<that would imply a primary course of comparative-historical linguistics, not studied in India at all>

Comparative-historical linguistics of IE or Dravidian or any other? 

'Not studied' means .not researched' / 'contributions are not made to'/ 'no original research done' ?

or

Not taught as a course in the universities?

In either sense the impression is a mistaken one:

Comparative historical linguistics is taught rigorously in huge amounts in all the linguistics courses in all the Indian Universities. I studied it at Osmania University, Hyderabad and at the University of Hyderabad. IE part with Prof. H S Ananthanarayana, Dravidian part with Prof. B. Ramakrishna Reddy. and at University of Hyderabad I studied the Dravidian side with Prof. P. Ramanarasimham.
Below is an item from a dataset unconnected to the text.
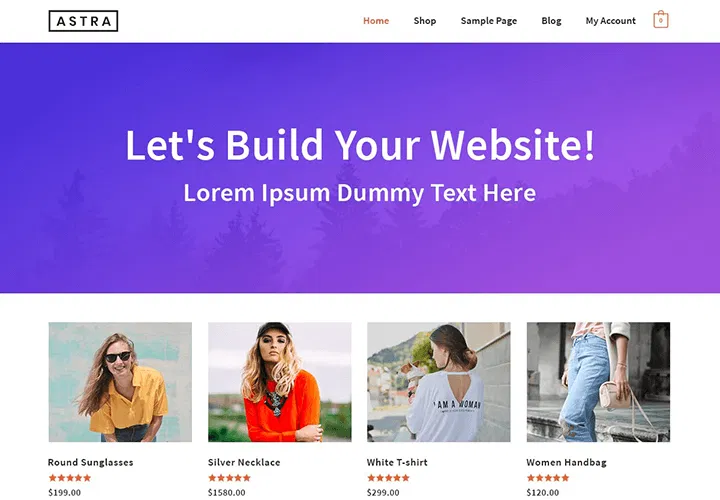Screen dimensions: 720x500
Task: Click star rating under White T-shirt
Action: (x=388, y=478)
Coming to research and contributions: It is well known that significant contributions to Dravidian family side of comparative-historical linguistics were made by many Indian scholars like Prof. Bh Krishnamurti. 

Those who in India apprehend that IE historical linguistics is responsible for AIT theory, may not be from the academics of linguistics. My teachers always asked us to be cautious about drawing hasty physical anthropological or archaeological correlations to what they taught us in the historical linguistics course. Prof. Ramakrishna Reddy even told me that quite often, such correlations may not exist too. My IE course teacher used to say that it is not the job of a historical linguist to explain the wide geographical distribution of languages of a family.